- **Input data**:
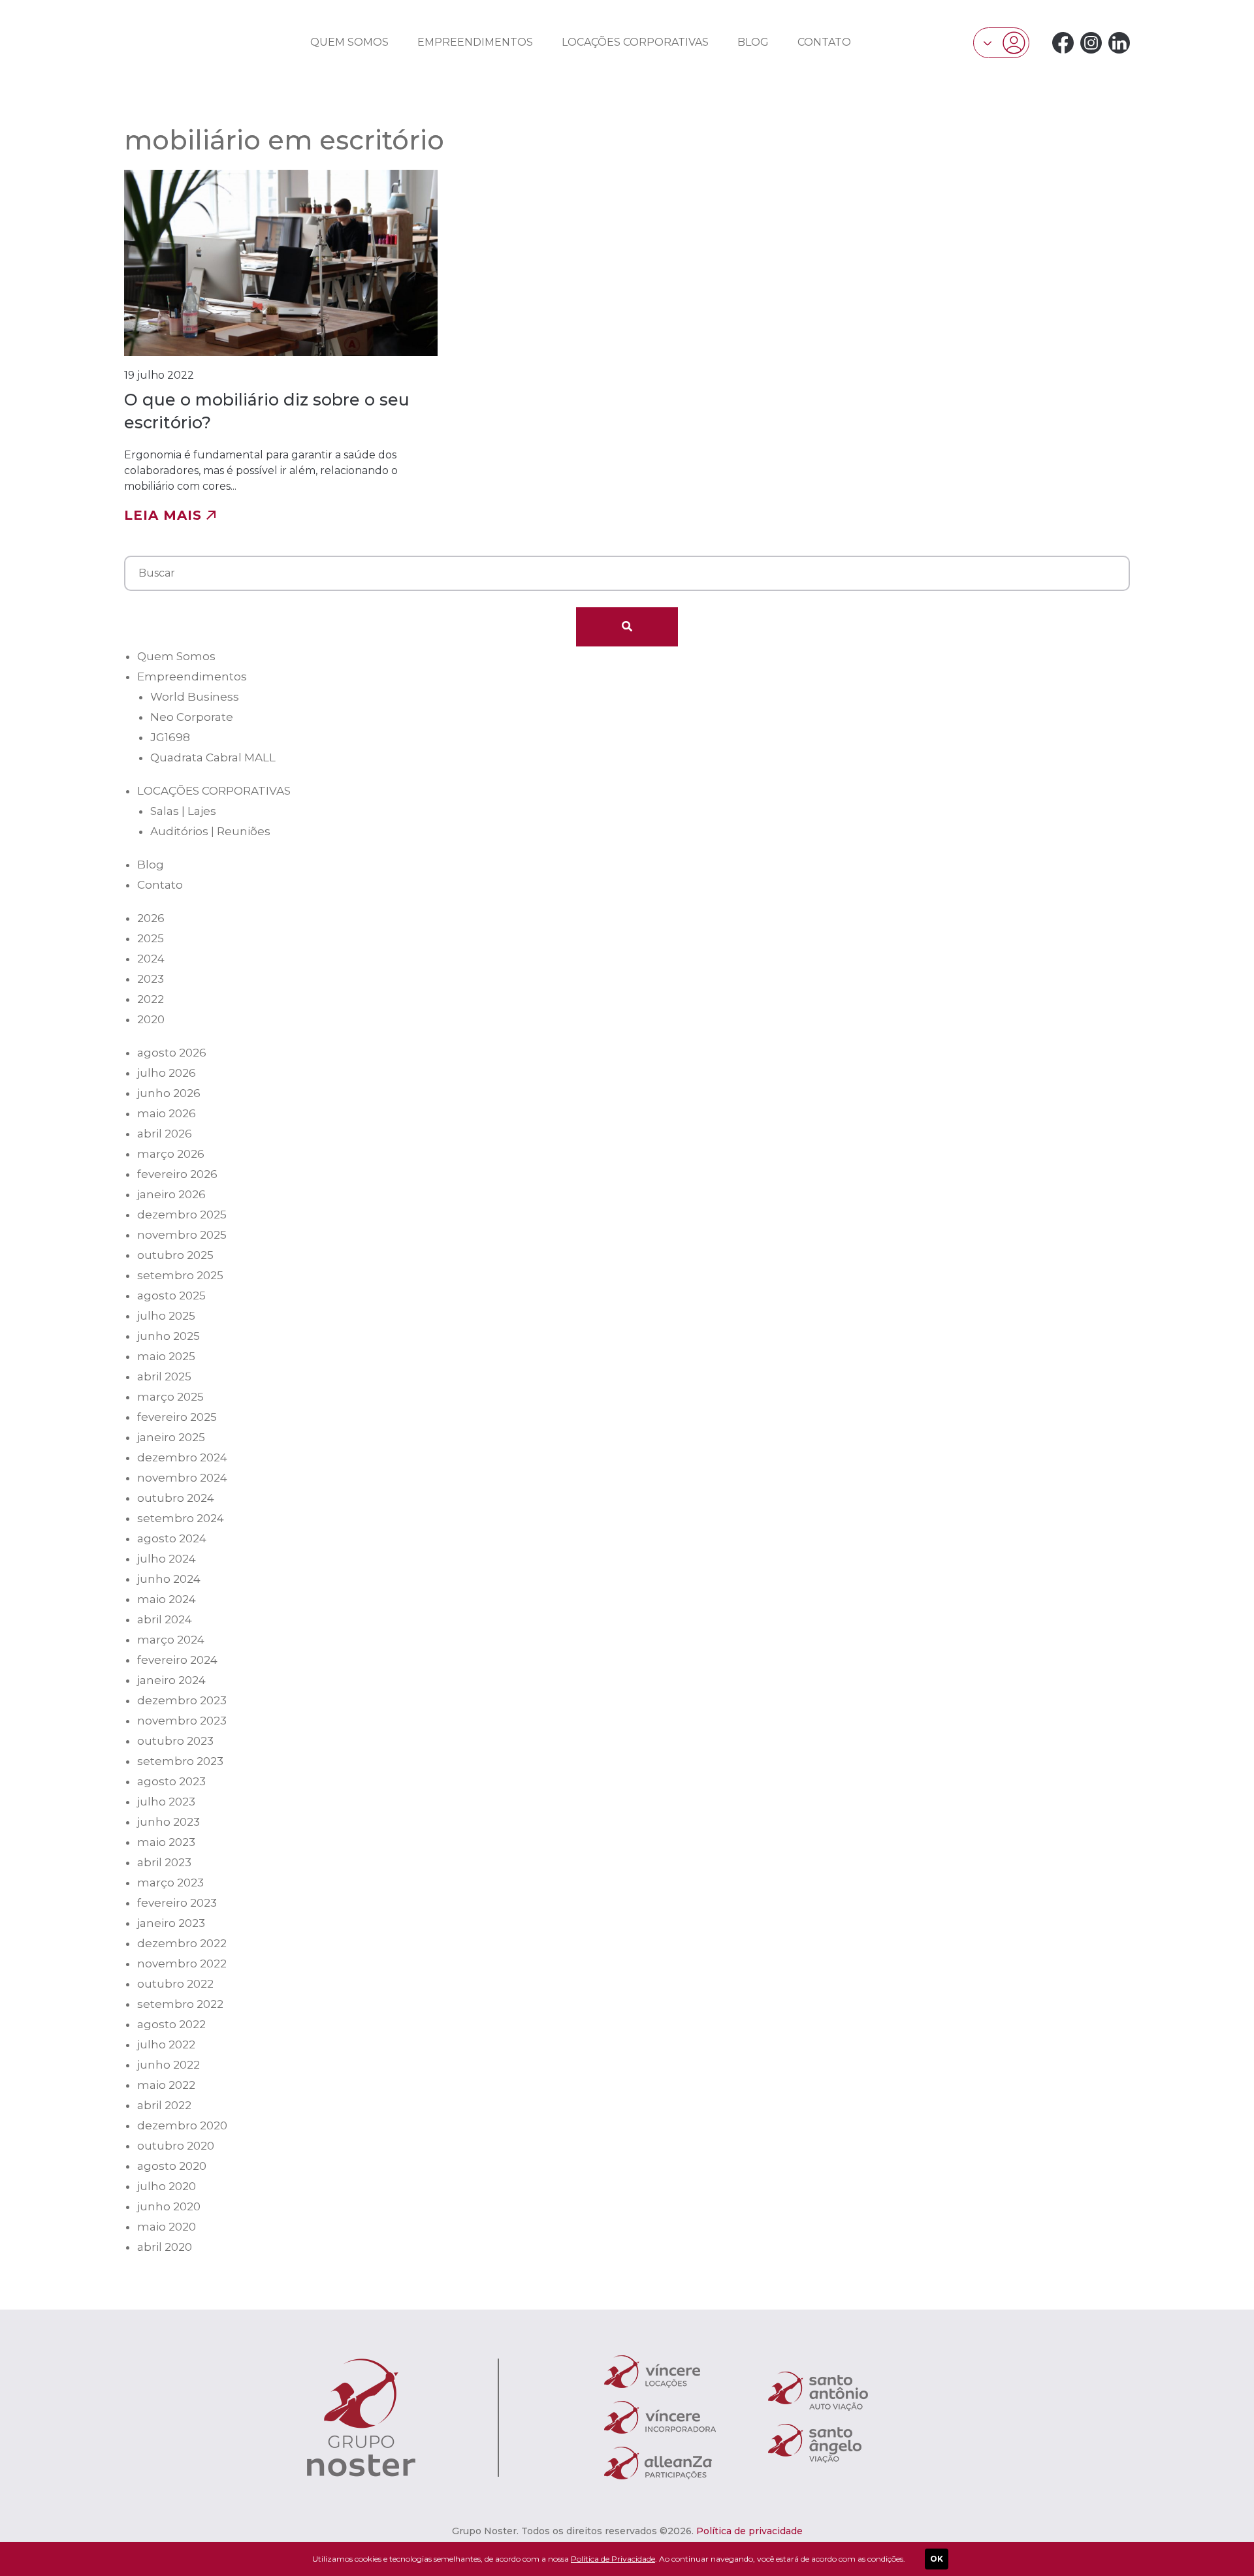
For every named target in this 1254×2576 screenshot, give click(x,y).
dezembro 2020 (182, 2125)
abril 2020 (164, 2246)
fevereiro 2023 (177, 1902)
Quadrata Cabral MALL (213, 757)
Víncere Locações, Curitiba (172, 41)
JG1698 (170, 737)
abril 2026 (164, 1133)
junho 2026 (169, 1093)
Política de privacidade (749, 2531)
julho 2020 (166, 2186)
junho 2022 (168, 2064)
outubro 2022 (175, 1983)
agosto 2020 (171, 2165)
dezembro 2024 (182, 1457)
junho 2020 (169, 2206)
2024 (151, 958)
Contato (824, 42)
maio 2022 (166, 2084)
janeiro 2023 (171, 1923)
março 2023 (170, 1882)
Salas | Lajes (183, 811)
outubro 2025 (175, 1255)
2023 (150, 978)
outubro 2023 (175, 1740)
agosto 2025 (171, 1295)
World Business (194, 696)
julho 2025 (166, 1315)
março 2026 (170, 1153)
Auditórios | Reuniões (210, 831)
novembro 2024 (182, 1477)
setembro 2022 (180, 2004)
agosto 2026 (171, 1052)
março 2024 (170, 1639)
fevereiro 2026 (177, 1174)
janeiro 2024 (171, 1680)
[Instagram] (1091, 43)
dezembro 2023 (182, 1700)
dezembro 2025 (182, 1214)
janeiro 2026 (171, 1194)
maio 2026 (166, 1113)
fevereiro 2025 (177, 1416)
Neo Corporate (191, 717)
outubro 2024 (175, 1497)
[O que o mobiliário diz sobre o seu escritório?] (281, 346)
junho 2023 (168, 1821)
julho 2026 (166, 1072)
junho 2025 (168, 1336)
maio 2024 (166, 1599)
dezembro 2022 (182, 1943)
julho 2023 (166, 1801)
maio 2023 (166, 1842)
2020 (151, 1019)
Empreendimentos (475, 42)
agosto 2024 (171, 1538)
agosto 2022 (171, 2024)
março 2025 (170, 1396)
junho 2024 (169, 1578)
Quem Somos (349, 42)
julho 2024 (166, 1558)
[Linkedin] (1119, 43)
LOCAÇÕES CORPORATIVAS (635, 42)
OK (936, 2559)
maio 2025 (166, 1356)
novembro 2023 (182, 1720)
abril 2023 (164, 1862)
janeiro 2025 (171, 1437)
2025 (150, 938)
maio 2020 (166, 2226)
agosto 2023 (171, 1781)
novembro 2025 (182, 1234)
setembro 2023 (180, 1761)
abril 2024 (164, 1619)
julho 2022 (166, 2044)
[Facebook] (1063, 43)
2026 (151, 918)
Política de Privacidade (613, 2559)
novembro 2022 (182, 1963)
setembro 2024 (180, 1518)
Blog (753, 42)
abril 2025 (164, 1376)
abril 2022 (164, 2105)
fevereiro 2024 (177, 1659)
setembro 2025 (180, 1275)
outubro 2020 (175, 2145)
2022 (150, 999)
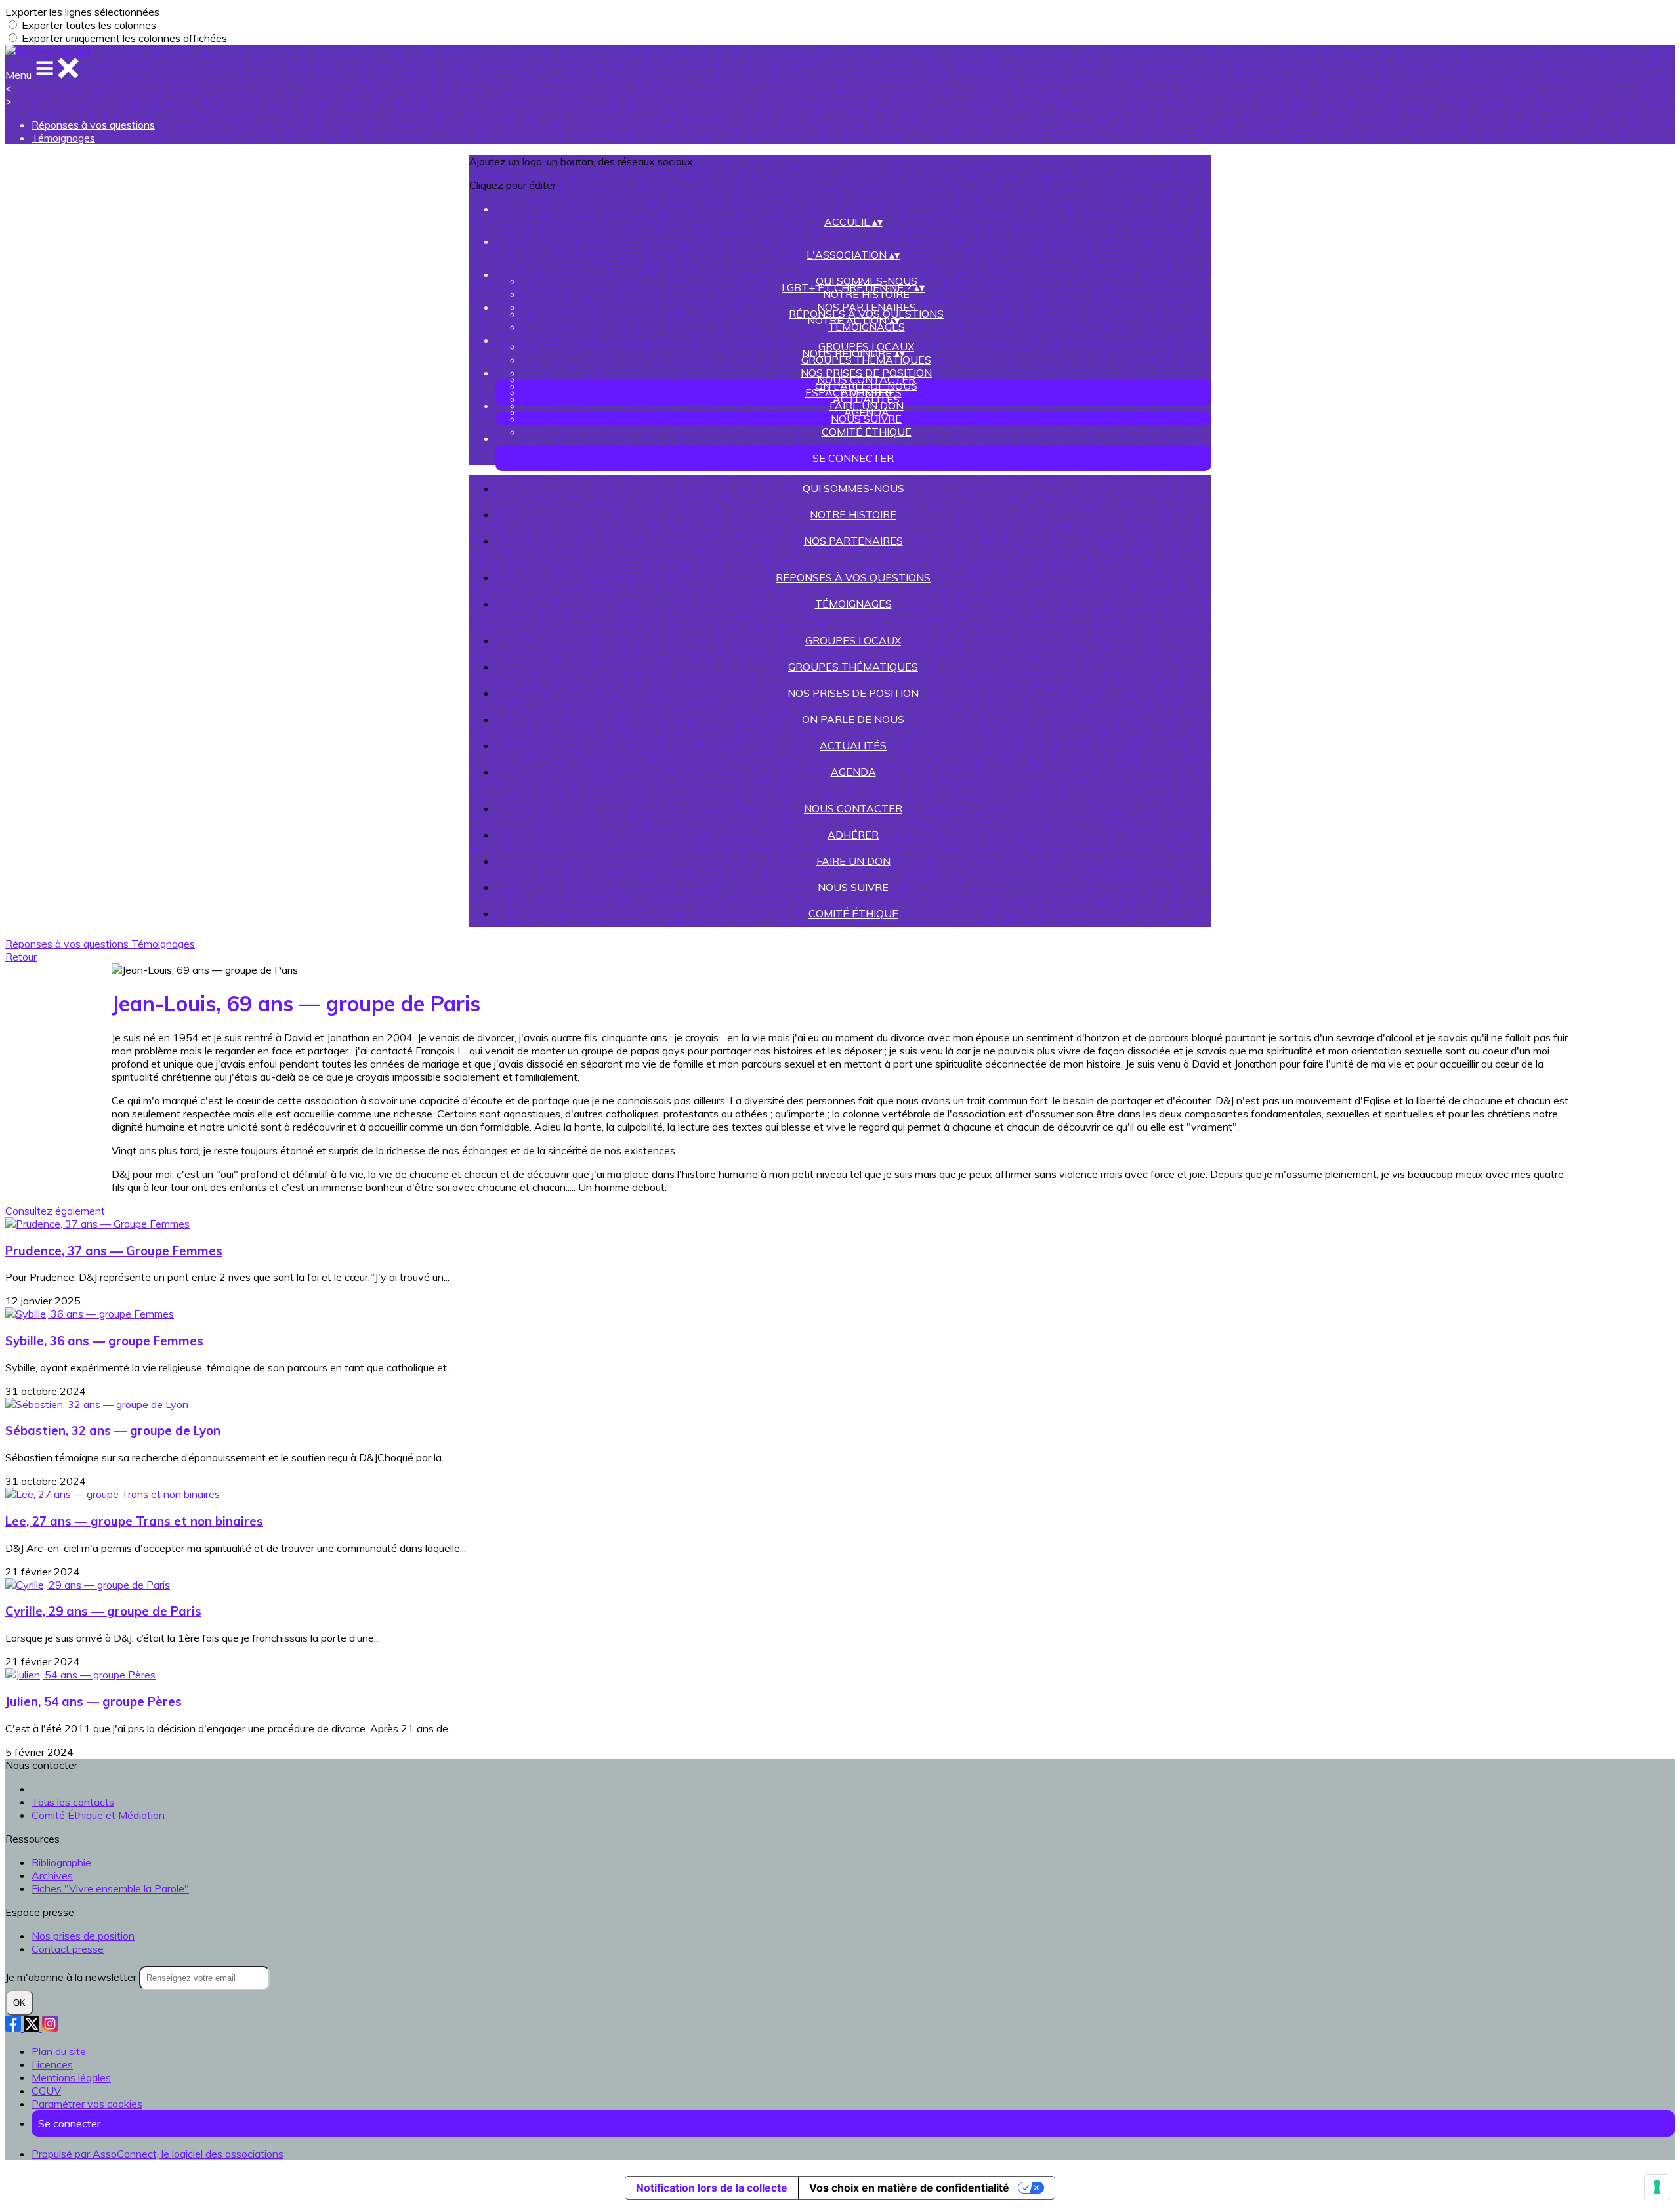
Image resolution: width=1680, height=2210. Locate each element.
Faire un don (867, 405)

- **Your goal**:
Pictures are to be omitted. Output verbatim only the lines from the one holding "maio 2026 (166, 1113)" through the end of the material, both included.

- **Solution**:
maio 2026 (166, 1113)
fevereiro 2025 (177, 1416)
Neo Corporate (191, 717)
outubro 2024 (175, 1497)
[O que o mobiliário diz sobre o seu escritório?] (281, 346)
junho 2023 (168, 1821)
julho 2026 (166, 1072)
junho 2025 (168, 1336)
maio 2024 (166, 1599)
dezembro 2022 (182, 1943)
julho 2023 (166, 1801)
maio 2023 (166, 1842)
2020 (151, 1019)
Empreendimentos (475, 42)
agosto 2024 (171, 1538)
agosto 2022 (171, 2024)
março 2025 (170, 1396)
junho 2024 (169, 1578)
Quem Somos (349, 42)
julho 2024 (166, 1558)
[Linkedin] (1119, 43)
LOCAÇÕES CORPORATIVAS (635, 42)
OK (936, 2559)
maio 2025 (166, 1356)
novembro 2023 (182, 1720)
abril 2023 (164, 1862)
janeiro 2025 (171, 1437)
2025 (150, 938)
maio 2020 (166, 2226)
agosto 2023 (171, 1781)
novembro 2025 (182, 1234)
setembro 2023 (180, 1761)
abril 2024 (164, 1619)
julho 2022 (166, 2044)
[Facebook] (1063, 43)
2026 (151, 918)
Política de Privacidade (613, 2559)
novembro 2022 (182, 1963)
setembro 2024 (180, 1518)
Blog (753, 42)
abril 2025 (164, 1376)
abril 2022 (164, 2105)
fevereiro 2024 (177, 1659)
setembro 2025 (180, 1275)
outubro 2020 (175, 2145)
2022 (150, 999)
Image resolution: width=1680, height=2210. Locate each element.
Faire un don (867, 405)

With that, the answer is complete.